Before he became a lawyer, Dechert's James Figorski spent 25 years as a police officer in Philadelphia. That experience proved key, first in winning exoneration for Shaurn Thomas, who served 24 years in prison for a murder he did not commit, and now, in securing a $4.15 million civil settlement from the city of Philadelphia for wrongful conviction.

Moreover, the Dechert pro bono team, which also included civil rights counsel Stephen Brown and associates Tiffany Engsell and Stefanie Tubbs plus co-counsel Paul Messing and David Rudovsky of Kairys, Rudovsky, Messing, Feinberg & Lin, did it all without the aid of DNA evidence. 

Instead, after eight years of work, they showed that the detectives involved in the case violated Thomas' Fourth and 14th amendment rights by coercing two witnesses to testify falsely against him, failing to fully investigate his alibi of which they were aware, and hiding exculpatory evidence showing that the two witnesses' coerced testimony was false.

The payout is the largest-ever by the city of Philadelphia in a non-DNA exoneration case.

Figorski, a senior staff attorney in Dechert's litigation department, said he grew interested in becoming a lawyer after spending so much time in court as a cop. "I thought I could do a better job" than many of the lawyers he saw practicing, he said. 

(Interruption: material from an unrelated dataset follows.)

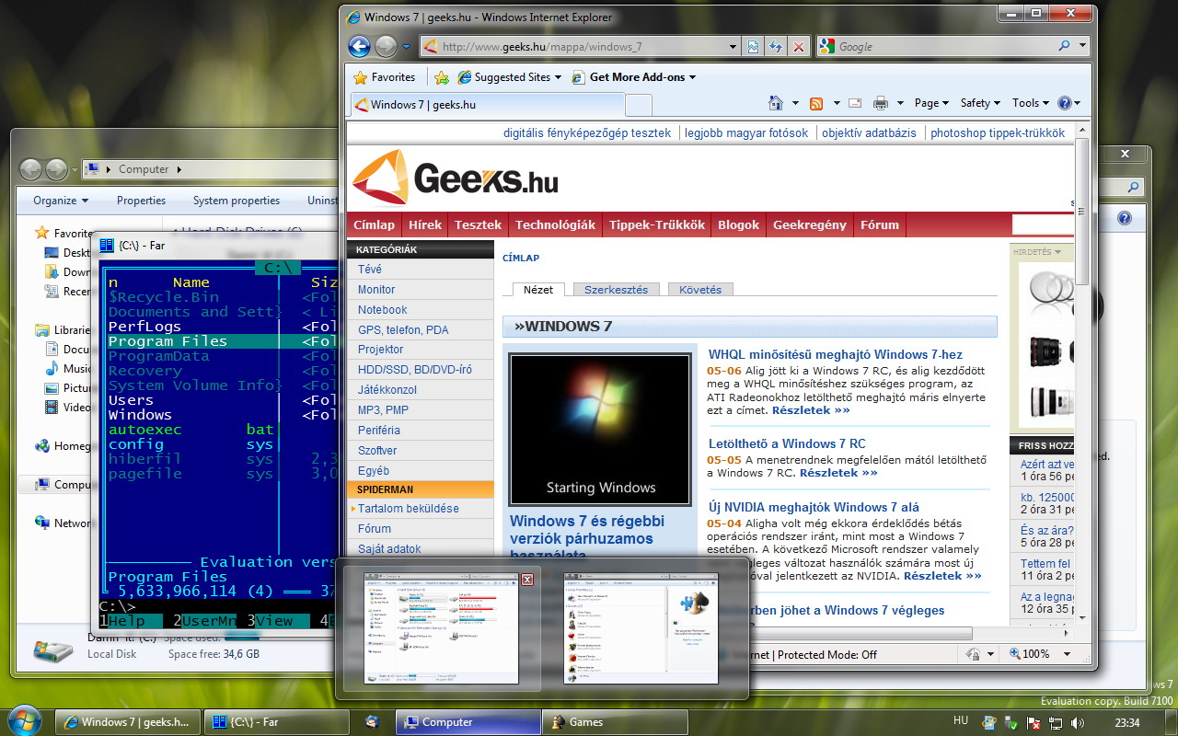Screen dimensions: 1178x736
Task: Click the volume speaker icon in system tray
Action: tap(1077, 723)
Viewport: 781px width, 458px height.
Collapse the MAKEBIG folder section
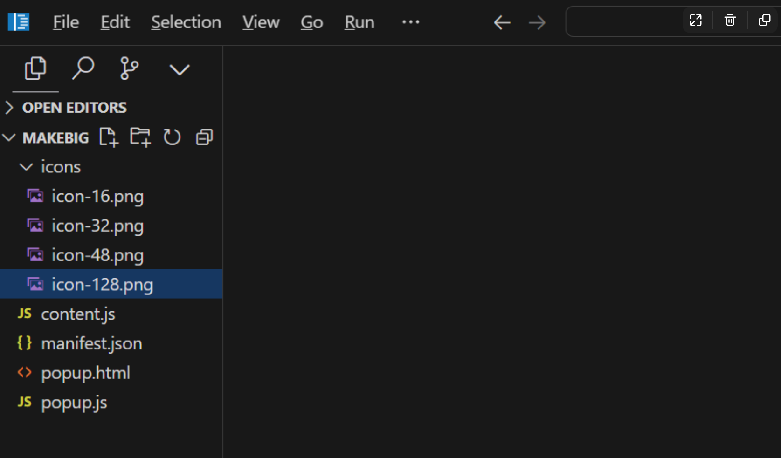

Going to school at night, he earned a J.D. from Temple University in 2005. Initially interested in criminal law, he said that "the more I saw in law school, the more interested I became in civil work."

While much of his practice now involves antitrust matters, Figorski has remained active in pro bono matters. When reviewing cases for the Pennsylvania Innocence Project in 2009, he came across Thomas' letter claiming he'd been wrongfully convicted. "It had a ring of truth because I knew the system," Figorski said. 

Thomas, who was 16 when Domingo Martinez was gunned down, had been arrested the night before the murder on suspicion of stealing a motorcycle. He claimed he was at Philadelphia's Youth Study Center—part of the city's juvenile justice system—at 9 a.m. the morning of the murder, which took place at 9:55 a.m., though it was difficult to find independent corroboration for his alibi.

Still, Figorski said, it didn't add up. "I had arrested juveniles before. I knew what the system was. It made me want to look deeper."

Once he got his hands of the case files, he was more convinced that there had been a miscarriage of justice. "I knew what should have been there and wasn't, and what was there that was out of place."

Did it feel strange to go up against his old police department in court? "I don't view it as being on the opposite side. I view it as being about telling the truth," Figorski said. "No one is interested in putting an innocent person in prison."